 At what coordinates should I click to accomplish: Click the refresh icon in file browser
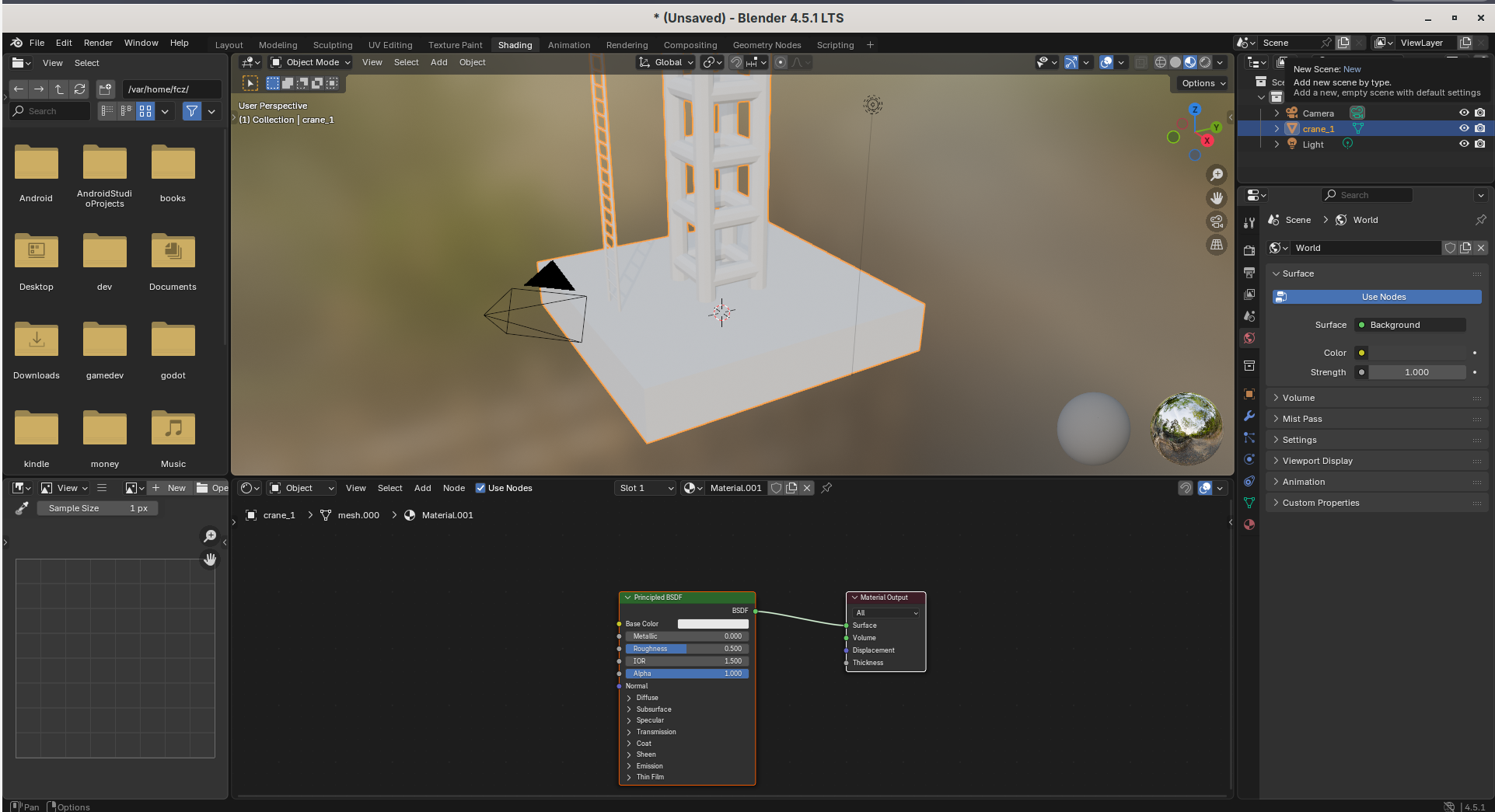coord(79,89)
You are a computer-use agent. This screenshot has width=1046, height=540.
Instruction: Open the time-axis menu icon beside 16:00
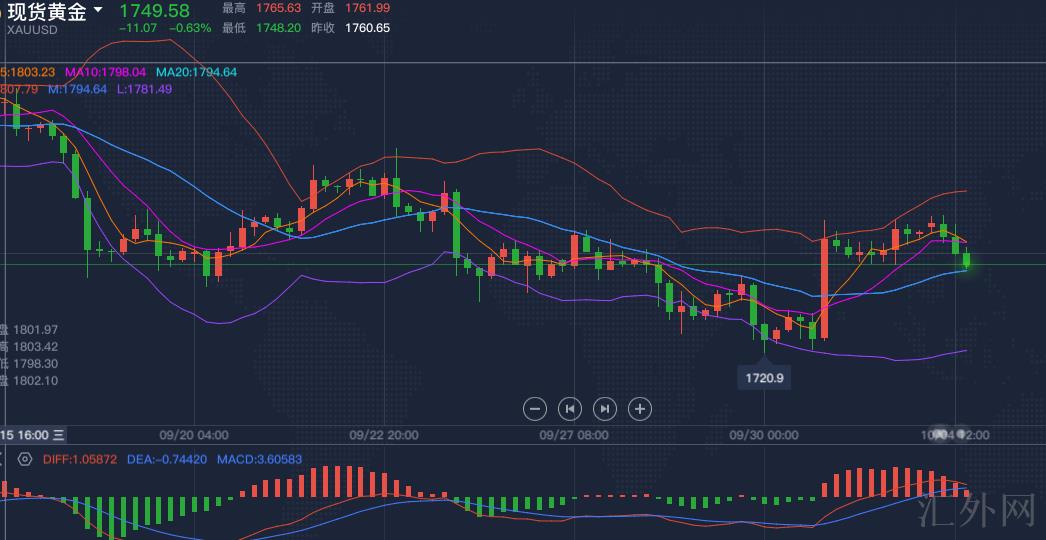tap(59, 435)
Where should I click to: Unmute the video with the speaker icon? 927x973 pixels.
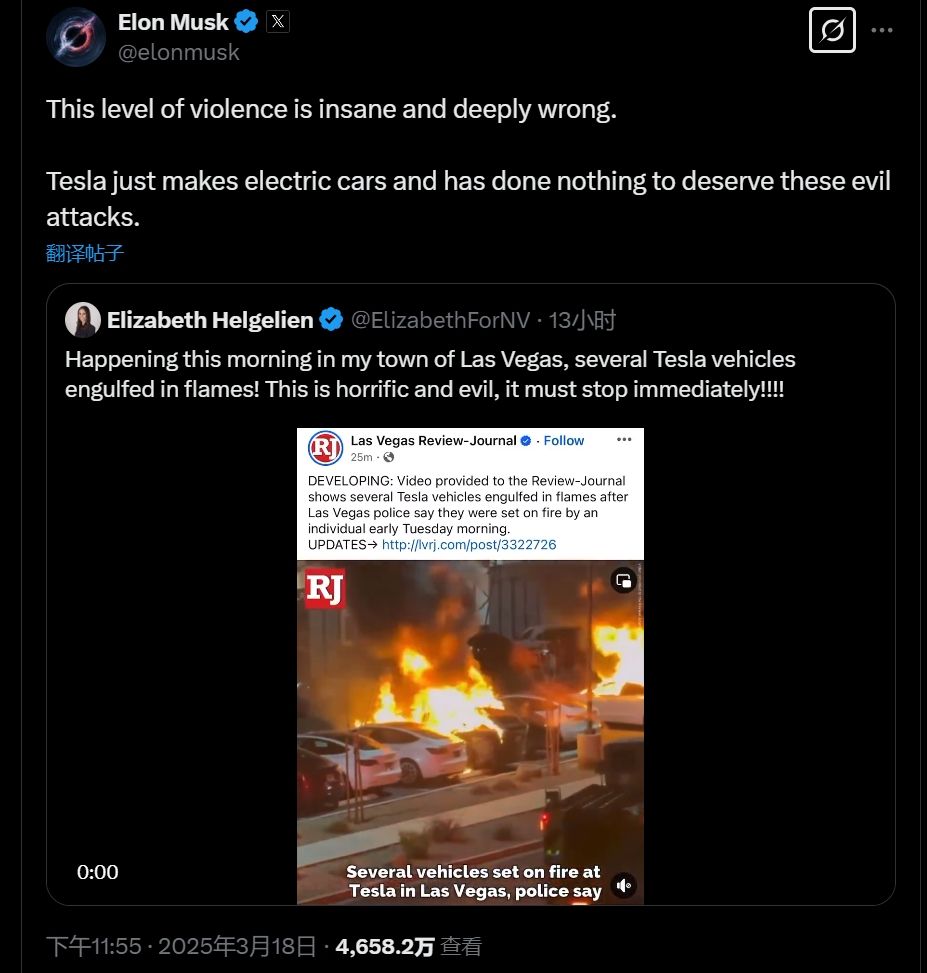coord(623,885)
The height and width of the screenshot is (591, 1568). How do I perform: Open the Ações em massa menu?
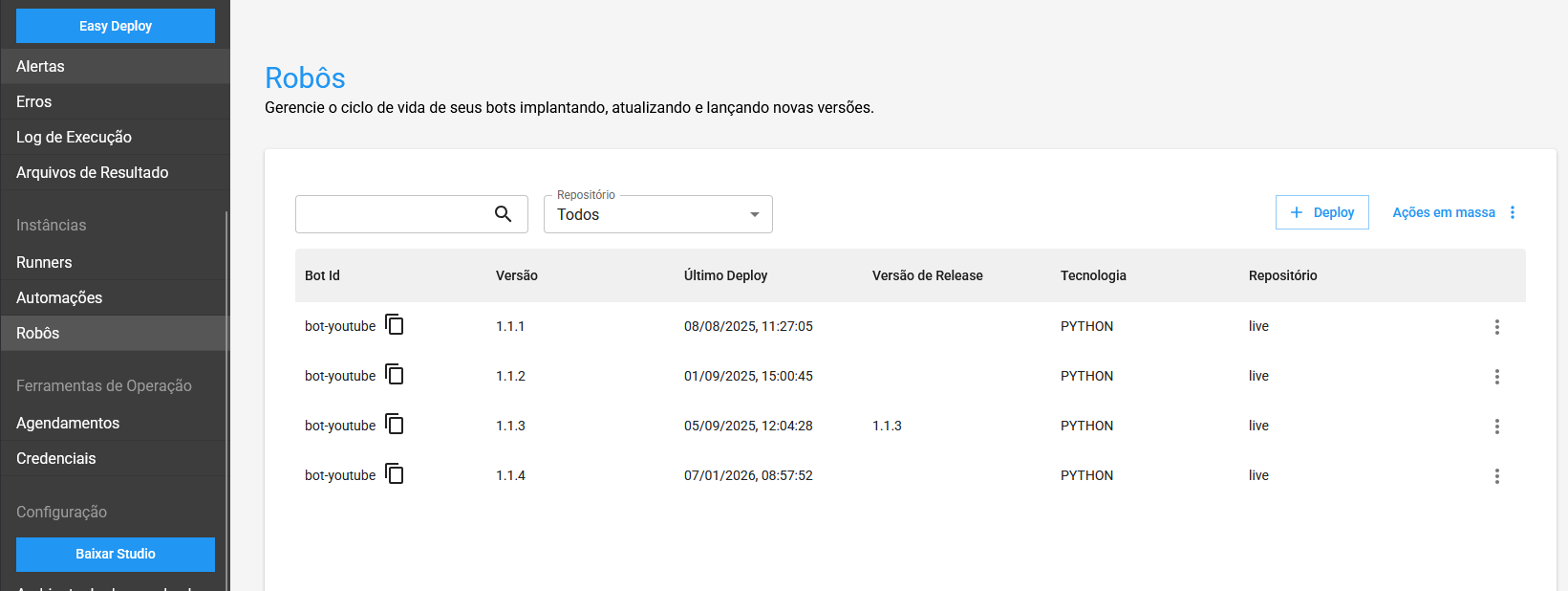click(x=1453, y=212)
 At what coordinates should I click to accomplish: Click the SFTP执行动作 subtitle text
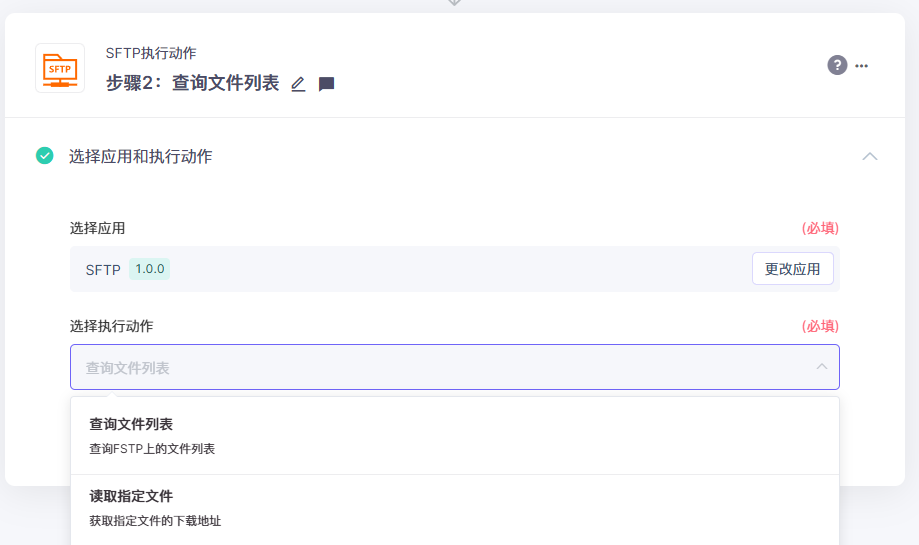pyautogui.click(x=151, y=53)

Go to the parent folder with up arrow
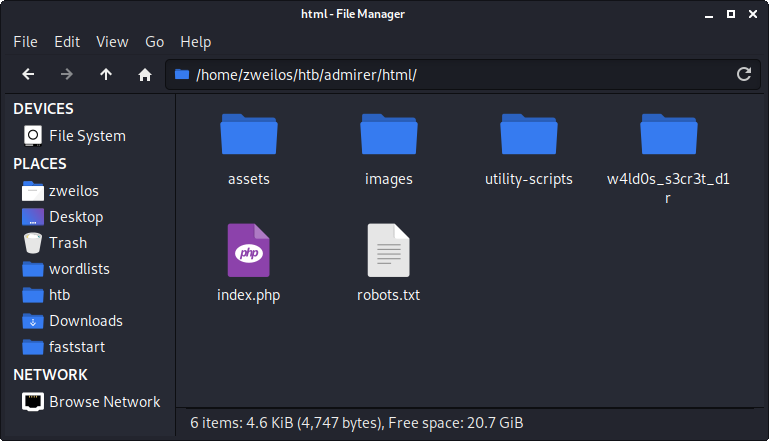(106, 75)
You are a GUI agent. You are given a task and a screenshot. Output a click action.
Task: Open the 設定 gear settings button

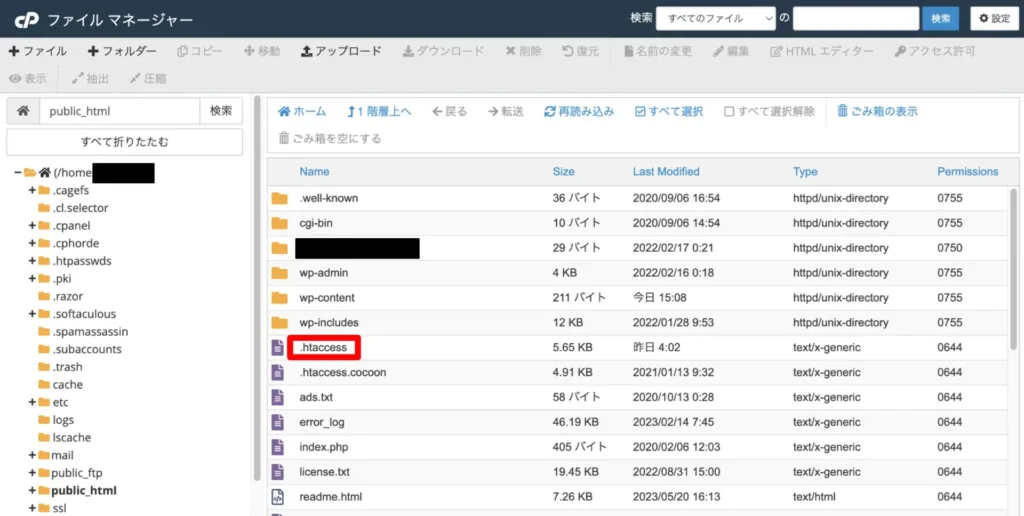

------

Rewrite all the records above, keeping their wording, and multiply every coordinate in the answers by 1.05, rounding to whole numbers with halves rounded up. Leave the pictures out.

» **Full response**:
 At what coordinates should I click to accomplish: Click the refresh icon in file browser
coord(83,93)
You are a computer-use agent. This screenshot has width=1046, height=540.
Instruction: Open the time-axis menu icon beside 16:00
tap(62, 457)
Where should I click to: Unmute the video with the speaker icon? 927x973 pixels.
coord(654,929)
The height and width of the screenshot is (591, 1568). How do I perform: Open the Ações em massa menu?
click(x=1526, y=223)
 At what coordinates should I click to accomplish: Click the SFTP执行动作 subtitle text
pyautogui.click(x=159, y=56)

Go to the parent folder with up arrow
(111, 79)
You are a GUI agent. You are given a task and a screenshot. Output a click action.
Task: Open the 設定 gear settings button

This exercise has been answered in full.